After a little more talk in which Sam promised to find out if there was any way for Michael to visit Jim in his temporary retirement from the law-abiding world, and Michael promised to visit Sam in the alley again at an appointed time, the two separated.

Then Michael went forth to reconnoitre and to guard the house of Endicott.

With no thought of any personal danger, Michael laid his plans. Before sundown, he was on hand, having considered all visible and invisible means of ingress to the house. He watched from a suitable distance all who came and went. He saw Mr. Endicott come home. He waited till the evening drew near when a luxurious limousine stopped before the door; assured himself that only Mrs. Endicott had gone out. A little later Mr. Endicott also left the house. Starr had not gone out. He felt that he had double need to watch now as she was there alone with only the servants.

Up and down he walked. No one passed the Endicott house unwatched by him. None came forth or went in of whom he did not take careful notice.

The evening passed, and the master and mistress of the house returned. One by one the lights went out. Even in the servants’ rooms all was dark at last. The night deepened and the stars thickened overhead.

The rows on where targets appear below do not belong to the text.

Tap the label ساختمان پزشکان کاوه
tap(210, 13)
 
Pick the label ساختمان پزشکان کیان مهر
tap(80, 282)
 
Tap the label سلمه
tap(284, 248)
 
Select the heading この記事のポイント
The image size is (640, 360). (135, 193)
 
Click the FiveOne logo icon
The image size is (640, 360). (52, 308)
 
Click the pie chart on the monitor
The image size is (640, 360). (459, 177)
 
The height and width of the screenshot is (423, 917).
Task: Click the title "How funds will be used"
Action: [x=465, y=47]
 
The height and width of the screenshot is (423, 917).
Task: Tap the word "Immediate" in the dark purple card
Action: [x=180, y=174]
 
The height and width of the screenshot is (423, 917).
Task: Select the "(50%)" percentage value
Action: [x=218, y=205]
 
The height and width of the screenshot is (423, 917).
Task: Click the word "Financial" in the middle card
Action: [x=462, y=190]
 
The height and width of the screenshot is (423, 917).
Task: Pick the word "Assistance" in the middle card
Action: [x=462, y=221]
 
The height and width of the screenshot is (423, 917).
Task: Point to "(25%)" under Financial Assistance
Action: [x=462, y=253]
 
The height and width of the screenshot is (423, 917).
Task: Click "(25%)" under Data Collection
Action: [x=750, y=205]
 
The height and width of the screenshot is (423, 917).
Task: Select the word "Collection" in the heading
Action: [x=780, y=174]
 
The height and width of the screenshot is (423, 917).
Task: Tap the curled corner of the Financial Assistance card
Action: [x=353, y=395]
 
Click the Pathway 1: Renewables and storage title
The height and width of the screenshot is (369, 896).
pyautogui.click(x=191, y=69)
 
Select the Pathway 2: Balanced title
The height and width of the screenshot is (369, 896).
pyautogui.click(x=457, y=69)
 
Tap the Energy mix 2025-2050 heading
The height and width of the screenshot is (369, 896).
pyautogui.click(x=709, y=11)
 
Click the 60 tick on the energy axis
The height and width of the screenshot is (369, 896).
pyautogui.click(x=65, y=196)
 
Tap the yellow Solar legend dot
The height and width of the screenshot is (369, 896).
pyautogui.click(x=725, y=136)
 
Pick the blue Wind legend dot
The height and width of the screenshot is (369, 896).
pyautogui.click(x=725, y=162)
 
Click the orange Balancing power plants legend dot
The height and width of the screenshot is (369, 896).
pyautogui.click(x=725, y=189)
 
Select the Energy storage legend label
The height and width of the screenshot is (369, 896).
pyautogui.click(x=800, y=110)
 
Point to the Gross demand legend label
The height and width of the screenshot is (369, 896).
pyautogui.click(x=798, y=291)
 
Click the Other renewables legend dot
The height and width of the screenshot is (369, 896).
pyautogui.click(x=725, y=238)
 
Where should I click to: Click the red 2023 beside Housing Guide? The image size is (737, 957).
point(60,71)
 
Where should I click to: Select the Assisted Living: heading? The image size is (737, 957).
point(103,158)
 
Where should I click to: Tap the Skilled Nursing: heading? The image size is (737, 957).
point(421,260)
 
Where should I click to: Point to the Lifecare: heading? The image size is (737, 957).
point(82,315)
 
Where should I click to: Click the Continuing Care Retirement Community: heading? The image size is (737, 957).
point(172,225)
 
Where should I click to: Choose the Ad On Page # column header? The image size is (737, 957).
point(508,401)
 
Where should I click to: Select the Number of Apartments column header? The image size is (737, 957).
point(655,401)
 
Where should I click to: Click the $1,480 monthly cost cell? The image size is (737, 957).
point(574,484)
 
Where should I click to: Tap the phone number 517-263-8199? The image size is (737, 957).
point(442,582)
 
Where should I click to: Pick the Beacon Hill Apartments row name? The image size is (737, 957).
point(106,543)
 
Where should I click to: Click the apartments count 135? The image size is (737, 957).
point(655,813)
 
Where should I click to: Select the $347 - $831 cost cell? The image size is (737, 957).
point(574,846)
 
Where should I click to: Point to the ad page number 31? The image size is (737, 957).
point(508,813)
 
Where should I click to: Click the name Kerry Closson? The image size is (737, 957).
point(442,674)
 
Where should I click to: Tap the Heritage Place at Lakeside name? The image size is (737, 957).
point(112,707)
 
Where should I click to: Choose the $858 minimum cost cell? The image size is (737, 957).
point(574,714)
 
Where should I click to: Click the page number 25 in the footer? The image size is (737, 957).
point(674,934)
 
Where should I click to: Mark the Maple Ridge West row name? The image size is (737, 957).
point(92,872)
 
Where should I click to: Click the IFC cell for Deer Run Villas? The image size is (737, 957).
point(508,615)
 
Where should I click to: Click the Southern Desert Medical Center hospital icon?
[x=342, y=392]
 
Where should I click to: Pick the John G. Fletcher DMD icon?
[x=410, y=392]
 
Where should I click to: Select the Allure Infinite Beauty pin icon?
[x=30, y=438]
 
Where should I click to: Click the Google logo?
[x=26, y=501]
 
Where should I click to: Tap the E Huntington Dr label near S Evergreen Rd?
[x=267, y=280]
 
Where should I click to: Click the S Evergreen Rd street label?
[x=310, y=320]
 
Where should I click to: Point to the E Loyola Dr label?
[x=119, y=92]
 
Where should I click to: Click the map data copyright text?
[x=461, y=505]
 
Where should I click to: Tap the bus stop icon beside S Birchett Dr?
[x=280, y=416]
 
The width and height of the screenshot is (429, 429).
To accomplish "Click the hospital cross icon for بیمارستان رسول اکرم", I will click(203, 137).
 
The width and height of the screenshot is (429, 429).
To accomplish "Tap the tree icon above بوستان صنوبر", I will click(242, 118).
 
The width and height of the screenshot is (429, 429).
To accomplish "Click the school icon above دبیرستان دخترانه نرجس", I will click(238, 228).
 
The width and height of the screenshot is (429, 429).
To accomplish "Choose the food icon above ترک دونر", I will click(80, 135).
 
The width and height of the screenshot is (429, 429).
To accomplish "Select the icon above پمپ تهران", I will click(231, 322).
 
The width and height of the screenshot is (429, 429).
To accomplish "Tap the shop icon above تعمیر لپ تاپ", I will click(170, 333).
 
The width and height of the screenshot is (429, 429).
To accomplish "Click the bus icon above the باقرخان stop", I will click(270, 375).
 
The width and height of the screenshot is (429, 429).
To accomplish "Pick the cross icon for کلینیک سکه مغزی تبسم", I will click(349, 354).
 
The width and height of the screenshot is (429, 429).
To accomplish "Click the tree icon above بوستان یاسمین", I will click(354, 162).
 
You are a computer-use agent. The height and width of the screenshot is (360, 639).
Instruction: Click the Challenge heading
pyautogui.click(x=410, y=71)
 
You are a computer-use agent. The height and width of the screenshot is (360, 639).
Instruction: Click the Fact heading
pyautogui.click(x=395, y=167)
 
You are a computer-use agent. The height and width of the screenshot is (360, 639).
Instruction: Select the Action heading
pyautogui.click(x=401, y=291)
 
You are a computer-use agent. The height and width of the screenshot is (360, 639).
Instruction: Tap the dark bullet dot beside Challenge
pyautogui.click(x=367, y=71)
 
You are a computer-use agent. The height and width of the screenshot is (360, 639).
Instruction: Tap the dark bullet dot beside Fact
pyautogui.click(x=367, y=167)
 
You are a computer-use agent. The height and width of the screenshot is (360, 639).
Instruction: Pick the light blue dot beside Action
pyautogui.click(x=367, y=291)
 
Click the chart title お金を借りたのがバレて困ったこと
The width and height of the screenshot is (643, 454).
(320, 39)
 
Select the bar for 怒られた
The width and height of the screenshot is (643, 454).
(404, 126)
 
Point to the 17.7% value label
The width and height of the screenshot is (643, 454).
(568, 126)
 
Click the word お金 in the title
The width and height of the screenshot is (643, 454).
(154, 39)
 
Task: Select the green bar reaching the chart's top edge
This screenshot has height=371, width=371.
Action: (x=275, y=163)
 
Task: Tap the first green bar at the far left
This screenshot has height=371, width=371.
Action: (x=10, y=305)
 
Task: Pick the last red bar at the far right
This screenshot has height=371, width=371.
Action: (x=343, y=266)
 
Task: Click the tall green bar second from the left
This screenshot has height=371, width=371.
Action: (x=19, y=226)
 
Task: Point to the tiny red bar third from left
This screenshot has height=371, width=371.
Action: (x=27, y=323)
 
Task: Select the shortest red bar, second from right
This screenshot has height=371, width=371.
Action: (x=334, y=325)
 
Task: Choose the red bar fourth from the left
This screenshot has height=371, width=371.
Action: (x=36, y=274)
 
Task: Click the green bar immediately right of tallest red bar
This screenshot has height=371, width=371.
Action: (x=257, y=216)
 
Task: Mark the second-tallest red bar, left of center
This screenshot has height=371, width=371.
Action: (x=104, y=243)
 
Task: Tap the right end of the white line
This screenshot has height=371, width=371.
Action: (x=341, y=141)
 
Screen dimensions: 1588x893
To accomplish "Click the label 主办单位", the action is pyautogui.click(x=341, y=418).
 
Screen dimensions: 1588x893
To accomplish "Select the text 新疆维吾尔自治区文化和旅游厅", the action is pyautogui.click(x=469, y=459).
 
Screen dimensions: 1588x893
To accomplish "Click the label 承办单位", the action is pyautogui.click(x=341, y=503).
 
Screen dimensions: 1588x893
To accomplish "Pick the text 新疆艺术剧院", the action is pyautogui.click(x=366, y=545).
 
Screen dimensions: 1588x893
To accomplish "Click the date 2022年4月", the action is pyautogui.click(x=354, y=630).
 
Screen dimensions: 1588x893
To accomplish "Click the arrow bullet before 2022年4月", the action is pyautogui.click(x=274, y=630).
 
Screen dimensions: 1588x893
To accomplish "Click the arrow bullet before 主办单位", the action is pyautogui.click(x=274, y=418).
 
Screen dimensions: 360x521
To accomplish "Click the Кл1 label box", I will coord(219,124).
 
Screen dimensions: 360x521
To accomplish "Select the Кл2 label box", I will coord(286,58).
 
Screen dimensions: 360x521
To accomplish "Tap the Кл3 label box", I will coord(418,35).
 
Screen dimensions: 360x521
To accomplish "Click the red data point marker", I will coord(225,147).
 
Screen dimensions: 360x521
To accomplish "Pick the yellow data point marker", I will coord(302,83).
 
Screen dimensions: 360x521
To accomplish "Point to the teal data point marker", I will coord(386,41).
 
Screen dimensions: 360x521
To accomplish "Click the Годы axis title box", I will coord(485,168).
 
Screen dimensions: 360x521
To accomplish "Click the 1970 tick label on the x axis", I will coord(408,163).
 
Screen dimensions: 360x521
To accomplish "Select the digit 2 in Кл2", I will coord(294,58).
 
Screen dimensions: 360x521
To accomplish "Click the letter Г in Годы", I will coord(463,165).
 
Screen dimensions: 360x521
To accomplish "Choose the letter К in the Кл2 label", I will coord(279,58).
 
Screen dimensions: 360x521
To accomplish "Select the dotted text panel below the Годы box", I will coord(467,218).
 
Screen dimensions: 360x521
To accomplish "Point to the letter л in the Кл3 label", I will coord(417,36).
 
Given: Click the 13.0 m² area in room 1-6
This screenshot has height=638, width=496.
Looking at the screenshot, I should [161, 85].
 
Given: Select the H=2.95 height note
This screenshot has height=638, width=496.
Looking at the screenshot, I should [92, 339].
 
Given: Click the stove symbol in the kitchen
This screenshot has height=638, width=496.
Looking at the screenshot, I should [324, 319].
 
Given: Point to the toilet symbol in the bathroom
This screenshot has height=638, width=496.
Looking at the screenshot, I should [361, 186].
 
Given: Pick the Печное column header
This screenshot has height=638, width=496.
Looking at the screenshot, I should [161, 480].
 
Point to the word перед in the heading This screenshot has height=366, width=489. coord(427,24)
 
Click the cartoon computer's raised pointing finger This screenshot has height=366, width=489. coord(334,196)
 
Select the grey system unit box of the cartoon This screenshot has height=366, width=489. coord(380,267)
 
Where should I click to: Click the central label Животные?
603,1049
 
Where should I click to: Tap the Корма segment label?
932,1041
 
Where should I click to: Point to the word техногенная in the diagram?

The policeman’s whistle sounded through the quiet streets and the city seemed at last to be sinking into a brief repose. It was long past midnight, and still Michael kept up his patrol. Up this side of the street, down that, around the corner, through the alley at the back where “de kids” had stood in silent respect uncovered toward his window years ago; back to the avenue again, and on around. With his cheery whistle and his steady ringing step he awakened no suspicion even when he came near to a policeman; and besides, no lurkers of the dark would steal out while he was so noisily in the neighborhood.

And so he watched the night through, till the morning broke and sunshine flooded the window of the room where Starr, unconscious of his vigil, lay a-sleeping.

Busy milk wagons were making their rounds, and sleepy workmen with dinner pails slung over their arms were striding to their day’s work through the cool of the morning, as Michael turned his steps toward his lodging. Broad morning was upon them and deeds of darkness could be no more. The night was passed. Nothing had happened. Starr was safe. He went home and to sleep well pleased. He might not companion with her, but it was his privilege to guard her from unsuspected evils. That was one joy that could not be taken from him by the taint that was upon him. Perhaps his being a child of the slums might yet prove to be a help to guard her life from harm.